Once Reyes pitches Thursday, Lyons is probably the best option by a pretty wide margin. Martinez or Garcia could go on short rest, but neither pitcher had ever done that and both come with some health questions given their, particularly Garcia’s, past. Luke Weaver doesn’t seem to be an option that was seriously considered. Although he has been fantastic in the minor leagues, he had never pitched above High-A before this season, and at the time had fewer than 10 starts at Double-A. While he might have been an option, it was reasonable to keep him in the minors.
Presumably, all of this is information that Mike Matheny knew on Friday night as the game went in to extra innings. Matt Bowman pitched the tenth, and after getting four outs on 17 pitches, Matheny called on Lyons to get out of the 11th, then the 12th, then the 13th, then the 14th, and then the 15th. Seth Maness pitched 16th and then the game ended. Miguel Socolovich made 35 pitches the night before and was presumably unavailable. The only other option was Trevor Rosenthal.
We could argue about using Lyons too much. Presumably Maness could have been brought in for the 13th, pitched a couple innings followed by Socolovich or Rosenthal. Putting Lyons on some sort of pitch limit might have been a good idea given the team had exhausted Reyes as an option the night before and didn’t believe Martinez or Garcia should go on three days’ rest. That didn’t happen, the team won the game, and then used Mayers on Sunday, which did not go well, although expectations were pretty low for him given his prospect status and not great peripheral stats.
So with all of that as backdrop, we have a near identical situation happen this past week, this time a day earlier. My preference for this one was slightly different than the previous week. Alex Reyes was the scheduled starter in Memphis on Tuesday night. The Cardinals get a 26th man for the second game of the doubleheader. The team could have called him up, given Garcia an extra day’s rest and kept the rotation on normal rest.
The Cardinals decided to employ the same tactics as the week before by letting Martinez and Garcia make the starts, necessitating a plan for Saturday. The Cardinals seemed to learn from the situation last week and limited Reyes’ innings on Tuesday to make him available on Saturday. Tyler Lyons appeared to be the number one option again. Right up until the team decided to have Jaime Garcia pitch on three days’ rest.

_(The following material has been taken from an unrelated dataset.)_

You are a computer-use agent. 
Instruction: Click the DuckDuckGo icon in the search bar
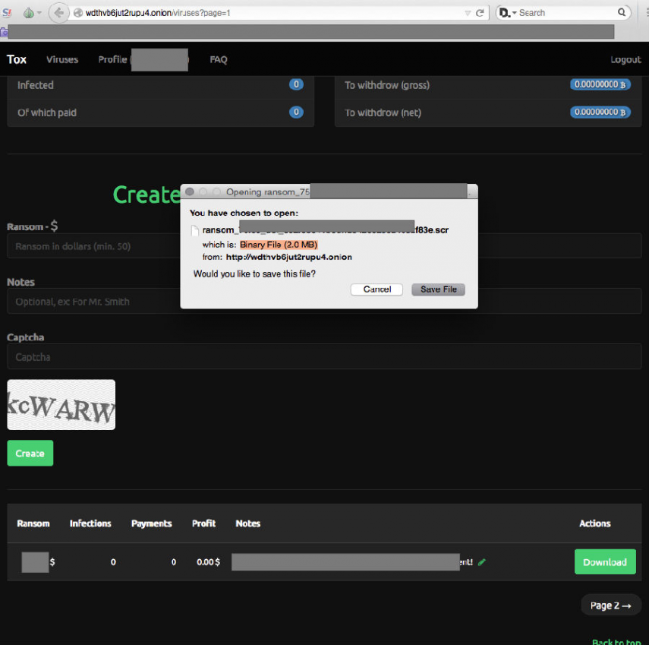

Garcia, who has never started on three days’ rest and has undergone three major surgeries on his arm or shoulder, seems like an odd choice even if he only threw 77 pitches in his last outing. So what happened? It seems that when Mike Matheny let Adam Wainwright throw 41 pitches in the seventh inning, it sent a signal that Tyler Lyons was going to be needed out of the bullpen before Saturday because of increased pen use on Tuesday and Lyons' emergence as a trusted option.
We've seen this before over longer periods with Joe Kelly over Carlos Martinez for the rotation, but it is odd to need a pitcher for short inning relief situations when they are capable of gobbling up innings as a starter. For one start, it isn't that big of a deal, but this philosophy is pretty bizarre, especially for a reliever who couldn't even get in to games after the All-Star Break.
In any event, the team is denying both Lyons and Reyes a shot at starting this weekend for another situation that appears fraught with difficulty and a high level of risk. I thought the Cardinals learned their lesson after trying to get cute last week. They seem to be doubling down this week instead of going with the simple option of letting the two best options make starts. Tyler Lyons and Alex Reyes are pretty clearly the sixth and seventh best starters in the Cardinals organization. To have two opportunities for an extra starter in the span of a week and not have either option make a single start is curious indeed.